Roberts: WI players lack commitment


HARTFORD: Former West Indies fast bowler Andy Roberts has blamed the regional team's poor performance on the players' lack of commitment to the game.


Roberts, who was inducted on Saturday night in cricket's Hall of Fame in Hartford, Connecticut, bemoaned today's cricketers' lack of physical conditioning and training.


"As I watched the West Indies team over the past 10 years, I saw the decline of inspiration, decline of commitment, gut feeling, and love for the game," he said during his acceptance speech after induction.


"I don't think that our players of today love the game half as much as the past players did."


Roberts, who was part of the menacing West Indies pace bowling quartet in the 1980s that also involved Michael Holding, Colin Croft and Joel Garner, said that unlike most of today's fast bowlers, he spent at least three hours a day of training, or most time playing the game, with hardly any injury.


"It is common practice today, the majority of our fast bowlers, if they play two consecutive Test matches, then they can't play a third," Roberts said, blaming fast bowlers' breakdown primarily on lack of fitness and dedication to the sport.


Roberts lamented the Caribbean side's rapid decline, and urged current players to fully commit themselves to return the team to the zenith of world cricket.


"Do you know how I wish for the glory days of West Indies cricket to be back?" he asked rhetorically.


"I pray for cricketers to strive harder, to work harder, and be more consistent in their performances, so that we can regain the top spot in international cricket.


"The talent is there, but the players must be reminded that success is only one per cent inspiration and 99 percent perspiration."


He continued: "They must realise cricket is a team game, and the players must learn to fuse their efforts. To attain this, we must do all we can to get a team together, so we can return to the top."

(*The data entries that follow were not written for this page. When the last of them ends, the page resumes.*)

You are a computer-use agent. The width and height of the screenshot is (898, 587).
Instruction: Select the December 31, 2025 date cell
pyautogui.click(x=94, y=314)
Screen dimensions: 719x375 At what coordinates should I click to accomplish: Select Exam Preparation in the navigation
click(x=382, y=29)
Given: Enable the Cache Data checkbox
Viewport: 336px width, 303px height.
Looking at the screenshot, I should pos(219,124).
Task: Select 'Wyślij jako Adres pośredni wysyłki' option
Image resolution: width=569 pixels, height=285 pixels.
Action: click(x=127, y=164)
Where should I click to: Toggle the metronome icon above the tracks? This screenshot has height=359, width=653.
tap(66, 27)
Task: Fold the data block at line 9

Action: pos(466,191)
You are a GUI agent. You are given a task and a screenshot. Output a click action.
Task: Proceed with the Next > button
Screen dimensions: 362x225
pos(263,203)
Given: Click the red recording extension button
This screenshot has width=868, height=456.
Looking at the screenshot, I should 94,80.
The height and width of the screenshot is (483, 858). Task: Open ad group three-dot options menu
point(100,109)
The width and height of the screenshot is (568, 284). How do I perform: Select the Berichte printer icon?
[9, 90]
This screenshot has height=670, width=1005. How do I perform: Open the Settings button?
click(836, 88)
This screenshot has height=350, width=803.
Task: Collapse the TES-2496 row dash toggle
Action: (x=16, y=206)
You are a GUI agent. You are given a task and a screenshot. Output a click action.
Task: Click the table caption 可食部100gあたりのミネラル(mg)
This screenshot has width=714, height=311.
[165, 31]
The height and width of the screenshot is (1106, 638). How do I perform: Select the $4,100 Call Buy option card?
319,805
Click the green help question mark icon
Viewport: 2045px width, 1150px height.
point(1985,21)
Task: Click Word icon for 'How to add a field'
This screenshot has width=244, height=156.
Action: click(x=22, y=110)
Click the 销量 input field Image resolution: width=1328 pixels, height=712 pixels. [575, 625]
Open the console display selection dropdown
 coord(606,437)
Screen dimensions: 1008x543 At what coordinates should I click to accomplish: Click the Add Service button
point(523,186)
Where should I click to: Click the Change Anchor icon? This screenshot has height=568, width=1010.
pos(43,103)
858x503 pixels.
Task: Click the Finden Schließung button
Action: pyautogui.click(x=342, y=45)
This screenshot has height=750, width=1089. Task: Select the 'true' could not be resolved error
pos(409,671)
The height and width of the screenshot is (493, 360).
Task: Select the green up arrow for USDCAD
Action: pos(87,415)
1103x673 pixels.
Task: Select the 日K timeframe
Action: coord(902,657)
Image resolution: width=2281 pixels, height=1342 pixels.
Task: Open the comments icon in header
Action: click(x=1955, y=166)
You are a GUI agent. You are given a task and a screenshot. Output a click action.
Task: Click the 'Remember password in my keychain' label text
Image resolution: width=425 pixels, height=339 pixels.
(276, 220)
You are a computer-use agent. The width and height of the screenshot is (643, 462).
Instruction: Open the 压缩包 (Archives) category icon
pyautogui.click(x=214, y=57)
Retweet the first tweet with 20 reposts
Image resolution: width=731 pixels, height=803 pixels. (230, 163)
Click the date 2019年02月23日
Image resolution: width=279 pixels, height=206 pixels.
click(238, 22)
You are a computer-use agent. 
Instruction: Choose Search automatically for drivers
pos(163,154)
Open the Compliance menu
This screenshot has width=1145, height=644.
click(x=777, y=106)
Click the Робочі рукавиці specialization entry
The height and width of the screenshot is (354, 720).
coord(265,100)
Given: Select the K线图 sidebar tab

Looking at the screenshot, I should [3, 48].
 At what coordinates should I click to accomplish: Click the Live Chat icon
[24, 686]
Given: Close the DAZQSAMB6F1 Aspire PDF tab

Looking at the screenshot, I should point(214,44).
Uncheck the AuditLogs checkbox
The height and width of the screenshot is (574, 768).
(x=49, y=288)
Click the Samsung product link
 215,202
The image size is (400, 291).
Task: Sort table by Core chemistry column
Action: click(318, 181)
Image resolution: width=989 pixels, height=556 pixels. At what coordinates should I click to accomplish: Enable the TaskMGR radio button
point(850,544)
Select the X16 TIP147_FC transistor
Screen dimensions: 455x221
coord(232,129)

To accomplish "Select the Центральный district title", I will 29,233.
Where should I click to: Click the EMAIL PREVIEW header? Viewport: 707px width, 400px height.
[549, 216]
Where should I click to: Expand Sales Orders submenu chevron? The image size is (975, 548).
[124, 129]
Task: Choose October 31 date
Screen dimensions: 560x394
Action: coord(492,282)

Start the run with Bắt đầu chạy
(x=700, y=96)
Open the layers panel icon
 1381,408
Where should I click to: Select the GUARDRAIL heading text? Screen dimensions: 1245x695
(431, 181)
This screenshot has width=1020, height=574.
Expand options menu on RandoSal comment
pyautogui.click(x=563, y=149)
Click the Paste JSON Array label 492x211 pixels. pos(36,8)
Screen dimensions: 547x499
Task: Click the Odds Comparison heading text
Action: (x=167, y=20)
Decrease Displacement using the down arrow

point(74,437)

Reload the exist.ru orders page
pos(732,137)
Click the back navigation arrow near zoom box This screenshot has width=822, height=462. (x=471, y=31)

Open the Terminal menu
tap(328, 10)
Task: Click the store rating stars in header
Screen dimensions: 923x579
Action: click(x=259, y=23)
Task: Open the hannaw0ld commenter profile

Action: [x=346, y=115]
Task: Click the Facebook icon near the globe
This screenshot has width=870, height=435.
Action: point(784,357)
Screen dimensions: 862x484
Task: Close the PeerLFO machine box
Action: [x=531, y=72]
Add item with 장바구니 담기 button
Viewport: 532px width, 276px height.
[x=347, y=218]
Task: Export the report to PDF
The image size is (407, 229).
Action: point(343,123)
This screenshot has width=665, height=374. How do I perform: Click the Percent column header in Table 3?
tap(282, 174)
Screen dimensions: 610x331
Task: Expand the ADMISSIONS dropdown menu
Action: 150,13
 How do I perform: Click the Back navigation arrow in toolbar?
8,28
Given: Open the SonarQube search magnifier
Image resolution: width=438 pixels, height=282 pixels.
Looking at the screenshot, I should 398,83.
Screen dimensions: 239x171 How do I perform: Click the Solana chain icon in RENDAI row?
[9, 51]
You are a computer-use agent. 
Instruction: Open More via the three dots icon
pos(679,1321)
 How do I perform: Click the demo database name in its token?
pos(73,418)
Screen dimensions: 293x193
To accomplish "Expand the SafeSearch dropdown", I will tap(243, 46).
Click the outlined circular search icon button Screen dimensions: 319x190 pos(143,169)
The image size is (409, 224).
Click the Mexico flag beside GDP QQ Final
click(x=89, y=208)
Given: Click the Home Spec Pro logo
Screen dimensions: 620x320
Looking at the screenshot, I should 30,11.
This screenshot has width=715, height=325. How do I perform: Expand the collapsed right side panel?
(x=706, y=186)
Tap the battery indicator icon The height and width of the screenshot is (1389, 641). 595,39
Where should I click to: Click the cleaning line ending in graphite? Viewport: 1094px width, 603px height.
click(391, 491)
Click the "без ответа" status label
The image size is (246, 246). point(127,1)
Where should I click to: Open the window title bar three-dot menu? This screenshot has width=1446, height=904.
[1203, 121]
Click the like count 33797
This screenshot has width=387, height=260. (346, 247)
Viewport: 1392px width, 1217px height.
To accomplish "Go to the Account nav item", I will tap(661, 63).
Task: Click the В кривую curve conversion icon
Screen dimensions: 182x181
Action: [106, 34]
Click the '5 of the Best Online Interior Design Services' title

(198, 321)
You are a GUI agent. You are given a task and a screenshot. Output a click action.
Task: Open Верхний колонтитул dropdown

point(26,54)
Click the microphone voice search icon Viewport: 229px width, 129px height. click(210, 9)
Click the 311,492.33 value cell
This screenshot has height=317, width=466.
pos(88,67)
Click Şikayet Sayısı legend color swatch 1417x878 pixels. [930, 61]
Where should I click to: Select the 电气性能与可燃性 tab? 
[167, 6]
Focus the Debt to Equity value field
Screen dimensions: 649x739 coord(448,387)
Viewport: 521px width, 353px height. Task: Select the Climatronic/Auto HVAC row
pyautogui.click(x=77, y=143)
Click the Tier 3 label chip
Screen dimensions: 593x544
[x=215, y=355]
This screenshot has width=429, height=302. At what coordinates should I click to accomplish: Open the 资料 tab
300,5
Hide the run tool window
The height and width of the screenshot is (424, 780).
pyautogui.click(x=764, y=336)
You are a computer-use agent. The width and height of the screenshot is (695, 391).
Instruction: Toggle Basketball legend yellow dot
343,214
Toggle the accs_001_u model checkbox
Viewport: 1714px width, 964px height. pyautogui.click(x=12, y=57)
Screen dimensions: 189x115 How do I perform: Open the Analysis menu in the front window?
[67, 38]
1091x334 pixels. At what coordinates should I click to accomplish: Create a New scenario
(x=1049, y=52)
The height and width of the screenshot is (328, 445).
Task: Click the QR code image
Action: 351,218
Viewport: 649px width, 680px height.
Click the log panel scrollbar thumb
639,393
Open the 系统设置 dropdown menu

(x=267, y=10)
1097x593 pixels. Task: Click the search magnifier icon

Roberts urged the West Indies to copy the efforts of the English cricket team, whose recent success after decades of relative mediocre performances, is said to be based on serious planning and development.


"We thought we could remain at the top for 50 years," he said. "We never thought we could have slid. I knew we were going to slide, but I never knew we were going to slide this far. And it's deep into the pit that we have dug ourselves in."


Tony Becca, the retired Jamaica Gleaner sports editor, who was also inducted into the Cricket Hall of Fame, agreed with Roberts.


"The problem is dedication," he said. "The cricketer of today is not as dedicated as the ones earlier, like Andy Roberts and Wes Hall, and so on."


Former Indian leg-spin bowler Bhagwat Chandrasekar, and West Indian-born cricket organisers in the United States— Alvin Watson (posthumously) and Barbara Lindo of Connecticut, and Carlyle Miller of New York— were also inducted in the prestigious Hall of Fame.


The ceremony, which took place at the Marriott Hotel, downtown Hartford, attracted a large cross-section of the cricketing fraternity and fans in the United States.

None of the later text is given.